----- Passage -----

Unfortunately the weeds go along with that but they do come up easily when the ground is moist. When its all over the weather really invites you back into the garden to get all those odd jobs done.

Growing in abundance

One of our most popular flowering plants must surely be the Geranium which could be Spain’s national flower it grows in such abundance here. It seems to weather all conditions, sunshine and shower, heat and cold and comes in a beautiful range of every red, white and pink some turning to the mauves and lilac colours.

You can allow them to grow to at least three feet tall or keep them cut right back in pots to just a few flower heads but full of colour all the same. There are single blooms and doubles and trailing plants either taking over the garden or neatly kept in pots on the balcony.

There are those who like to cover the whole of their balcony railings with rows and rows of well kept poted Geraniums of every colour that make all passers by stand to admire them. Now I am not talking of the most difficult of plants to cultivate, I would almost go to say it is one of the easiest.

To begin with I have found that a cutting with a healthy bunch of leaves just popped into the soil, be it pot or the garden and there it will make its own healthy root system to start a new plant all over again.

Bougainvillea

My very first cutting was brought to me by my shepherd friend who just took over my garden whilst he was tending his sheep nearly 45 years ago and now every Geranium plant in my garden has come from that original cutting. Here again we revert to local sayings, never tell who you take your snippet from and that will insure the cutting actually takes root and grows!

Just as important...

There is other more serious cutting and snipping needing to be done right now. Here I refer to trees and shrubs that were cut right back to the bare wood when it was pruning time. One of these I would like to mention are the Citrus trees.

My own Bitter Orange tree had not been properly pruned back for years so when it was cut back after the crop had been harvested this year I did wonder if the bare branches would ever grow an orange again.

Now these bare branches are full of tender new growth, much more than we will ever need and certainly not fruit baring shoots. Not only that many of them are growing inwards filling the whole of the tree with growth that won’t let the air through when the full heat of the summer sun is on it.

Bitter Orange tree

So, whilst this new growth is tender just snap off all the ingrown shoots, when they are tender and new they will probably simply rub off with your finger and thumb or cut easily with secateurs.

It goes along with what I mentioned last week of rubbing off vine leaves and branches with no fruit forming, all these extra leaves that don’t allow the free flow of fresh air also encourage fungal growth and insects that will spoil any tree and encourage plagues of them.

Another fast growing shrub/climber after pruning is Bougainvillea. You can either let it grow just as it likes over a pergola or along a supporting wall or clip it back into a boxed hedge at whatever height you like. This boxed effect can look absolutely stunning when all you see is the brilliant colour of the bracts cut into the height you want them.

The other format is just left to itself where it will grow yards long forming a colourful shade, it’s at that point where you choose if you want it long or short, either way the coloured bracts are always stunning and part of a Mediterranean garden.

This is a shrub that will grow well on a terrace kept in a pot and cut back to the shape and size you want to fill in any corner or once again, encourage it to grow up a wall with just a little support.

There really are just as many plants that can be adapted to a terrace as well as in the garden so we can all enjoy them.

----- Provided material -----

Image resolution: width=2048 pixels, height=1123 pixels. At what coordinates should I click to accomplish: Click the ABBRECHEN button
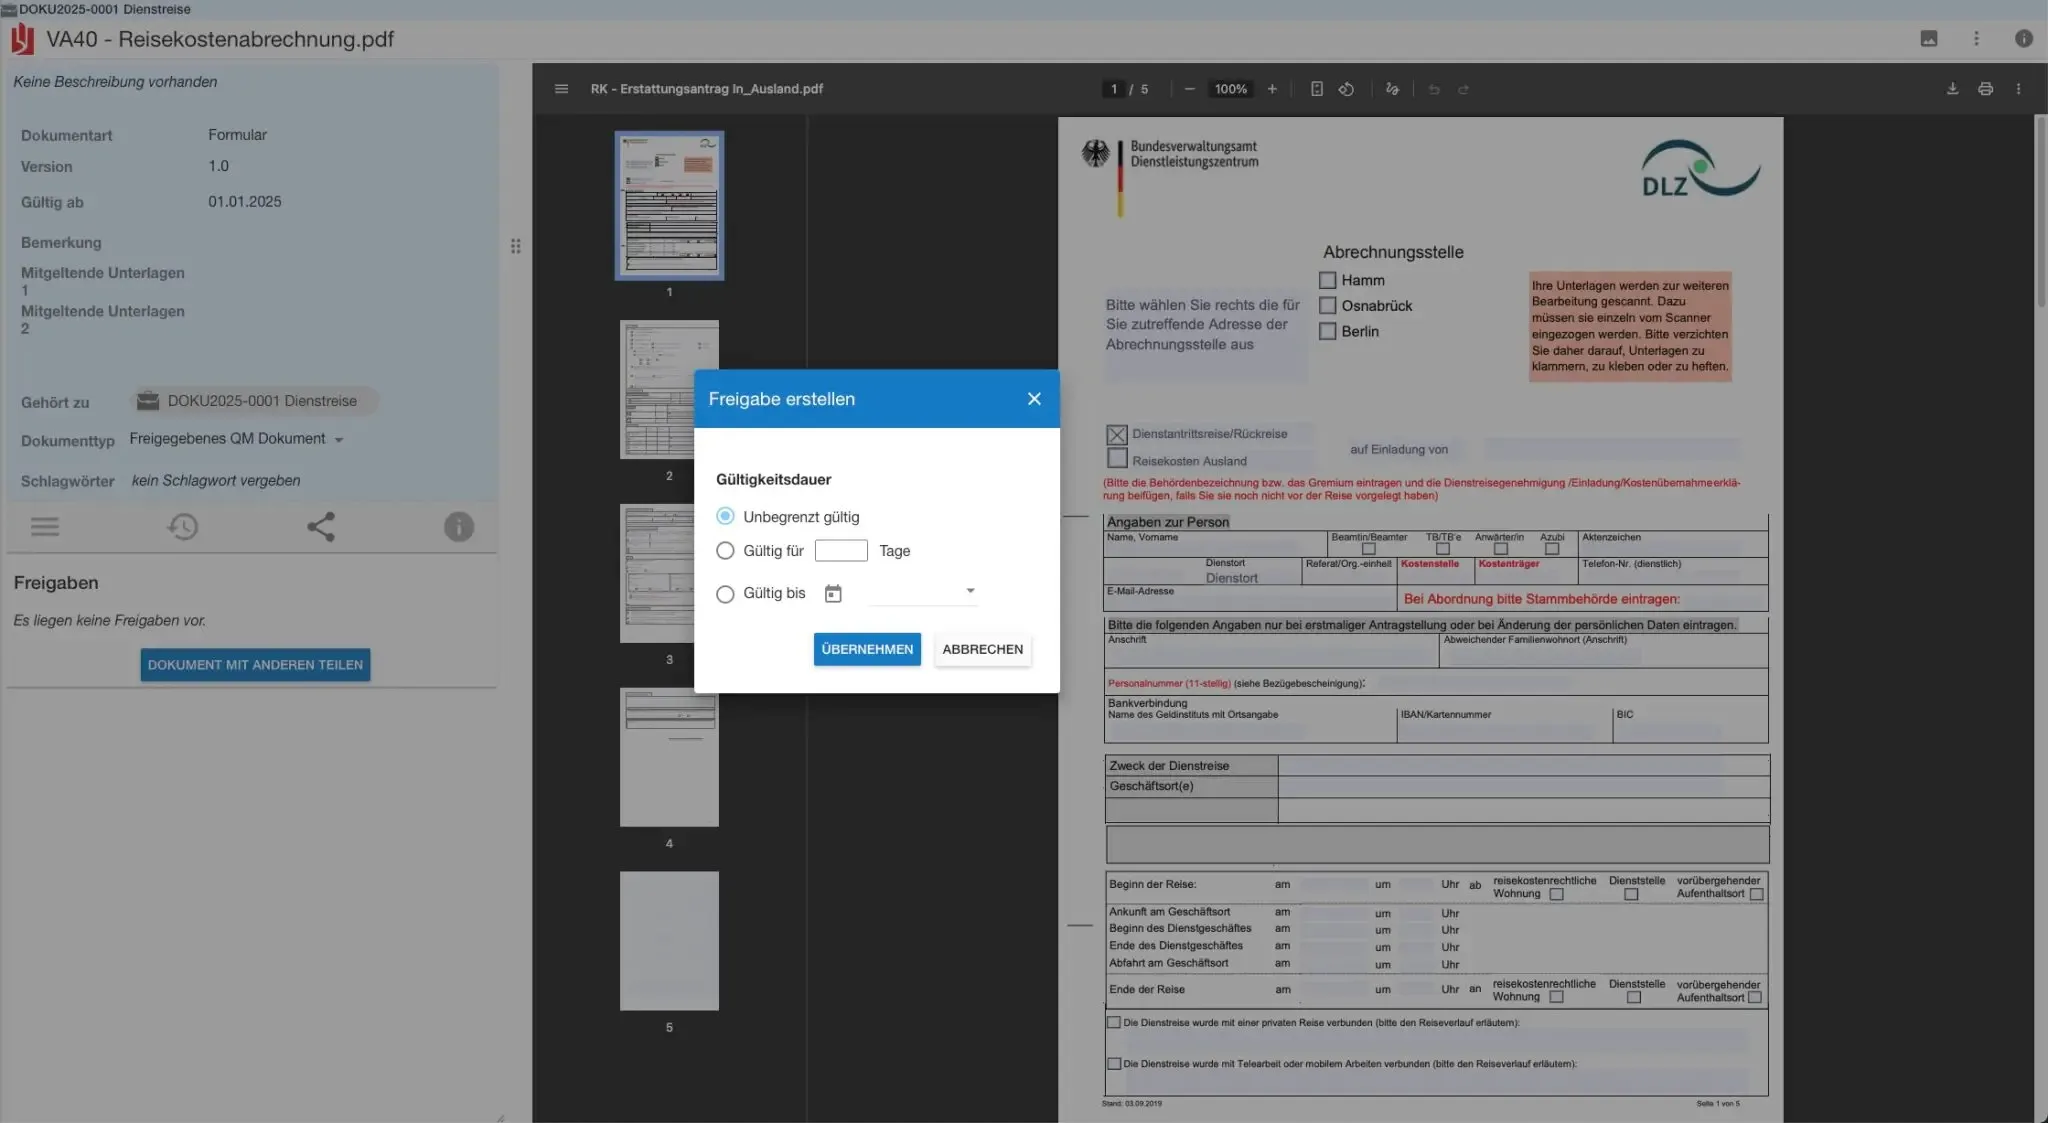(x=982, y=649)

-----
----- Provided material -----

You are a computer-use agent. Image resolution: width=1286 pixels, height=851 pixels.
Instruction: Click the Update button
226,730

-----
----- Provided material -----

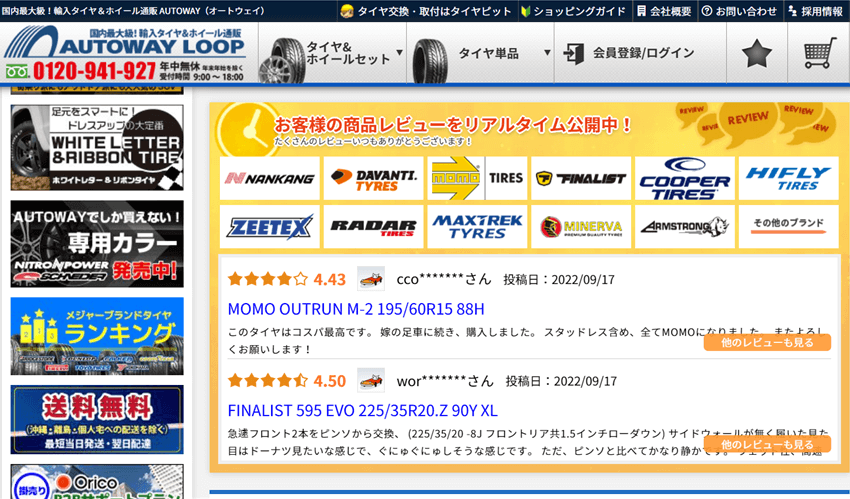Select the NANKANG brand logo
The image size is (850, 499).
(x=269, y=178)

-----

#### Requirements:
• A. Repeat the part of the gardening column that opens with the words containing "My very first" and closes with "Just as important...".
• B. Answer these questions from the gardening column:
(i) How long ago did the shepherd friend bring the first Geranium cutting?
(ii) Which tree had not been properly pruned back for years?
(iii) How tall does the gardening column say Geraniums can be allowed to grow?
• C. List every color the gardening column names for Geranium flowers.
The items come from a separate source and have no connection to the gardening column.

#### Solutions in order:
• A.
My very first cutting was brought to me by my shepherd friend who just took over my garden whilst he was tending his sheep nearly 45 years ago and now every Geranium plant in my garden has come from that original cutting. Here again we revert to local sayings, never tell who you take your snippet from and that will insure the cutting actually takes root and grows!

Just as important...

• B.
(i) Nearly 45 years ago
(ii) The Bitter Orange tree
(iii) At least three feet tall

• C. Red, white, pink, mauve, lilac